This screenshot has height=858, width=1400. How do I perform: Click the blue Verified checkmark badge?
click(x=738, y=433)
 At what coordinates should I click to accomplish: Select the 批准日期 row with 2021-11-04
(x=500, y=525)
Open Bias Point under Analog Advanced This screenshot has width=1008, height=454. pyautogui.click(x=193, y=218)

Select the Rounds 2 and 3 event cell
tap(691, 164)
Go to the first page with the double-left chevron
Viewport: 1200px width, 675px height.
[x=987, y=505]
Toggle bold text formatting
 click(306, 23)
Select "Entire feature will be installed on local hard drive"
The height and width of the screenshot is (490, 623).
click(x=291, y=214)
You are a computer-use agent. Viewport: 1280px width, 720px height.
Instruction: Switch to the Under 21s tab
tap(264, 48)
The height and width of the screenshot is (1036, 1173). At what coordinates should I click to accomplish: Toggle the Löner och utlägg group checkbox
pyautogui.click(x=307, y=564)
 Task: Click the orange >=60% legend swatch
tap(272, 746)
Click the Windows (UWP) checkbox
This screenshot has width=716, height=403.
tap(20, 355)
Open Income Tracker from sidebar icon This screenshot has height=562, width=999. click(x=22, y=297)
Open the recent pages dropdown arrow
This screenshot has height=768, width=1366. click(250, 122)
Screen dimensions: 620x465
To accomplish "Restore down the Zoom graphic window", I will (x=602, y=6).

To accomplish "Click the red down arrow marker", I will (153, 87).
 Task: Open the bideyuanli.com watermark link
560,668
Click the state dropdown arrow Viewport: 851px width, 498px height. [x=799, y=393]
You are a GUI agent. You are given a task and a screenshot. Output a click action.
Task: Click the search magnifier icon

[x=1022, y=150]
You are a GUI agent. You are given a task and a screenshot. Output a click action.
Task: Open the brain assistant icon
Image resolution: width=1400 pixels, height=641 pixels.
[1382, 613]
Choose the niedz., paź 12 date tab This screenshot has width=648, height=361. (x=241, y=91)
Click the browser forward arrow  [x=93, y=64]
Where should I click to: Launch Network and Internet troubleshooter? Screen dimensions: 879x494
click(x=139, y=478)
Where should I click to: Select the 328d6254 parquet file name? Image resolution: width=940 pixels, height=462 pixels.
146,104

________________

**ACTION ITEM:**
A verbatim copy of all the records is required. Write it out in full.

**FINISHED EXERCISE:**
This screenshot has height=858, width=1400. How do I perform: Click the blue Verified checkmark badge?
click(x=738, y=433)
 At what coordinates should I click to accomplish: Select the 批准日期 row with 2021-11-04
(x=500, y=525)
Open Bias Point under Analog Advanced This screenshot has width=1008, height=454. pyautogui.click(x=193, y=218)

Select the Rounds 2 and 3 event cell
tap(691, 164)
Go to the first page with the double-left chevron
Viewport: 1200px width, 675px height.
[x=987, y=505]
Toggle bold text formatting
 click(306, 23)
Select "Entire feature will be installed on local hard drive"
The height and width of the screenshot is (490, 623).
click(x=291, y=214)
You are a computer-use agent. Viewport: 1280px width, 720px height.
Instruction: Switch to the Under 21s tab
tap(264, 48)
The height and width of the screenshot is (1036, 1173). At what coordinates should I click to accomplish: Toggle the Löner och utlägg group checkbox
pyautogui.click(x=307, y=564)
 Task: Click the orange >=60% legend swatch
tap(272, 746)
Click the Windows (UWP) checkbox
This screenshot has width=716, height=403.
tap(20, 355)
Open Income Tracker from sidebar icon This screenshot has height=562, width=999. click(x=22, y=297)
Open the recent pages dropdown arrow
This screenshot has height=768, width=1366. click(250, 122)
Screen dimensions: 620x465
To accomplish "Restore down the Zoom graphic window", I will (x=602, y=6).

To accomplish "Click the red down arrow marker", I will (153, 87).
 Task: Open the bideyuanli.com watermark link
560,668
Click the state dropdown arrow Viewport: 851px width, 498px height. [x=799, y=393]
You are a GUI agent. You are given a task and a screenshot. Output a click action.
Task: Click the search magnifier icon

[x=1022, y=150]
You are a GUI agent. You are given a task and a screenshot. Output a click action.
Task: Open the brain assistant icon
Image resolution: width=1400 pixels, height=641 pixels.
[1382, 613]
Choose the niedz., paź 12 date tab This screenshot has width=648, height=361. (x=241, y=91)
Click the browser forward arrow  [x=93, y=64]
Where should I click to: Launch Network and Internet troubleshooter? Screen dimensions: 879x494
click(x=139, y=478)
Where should I click to: Select the 328d6254 parquet file name? Image resolution: width=940 pixels, height=462 pixels.
146,104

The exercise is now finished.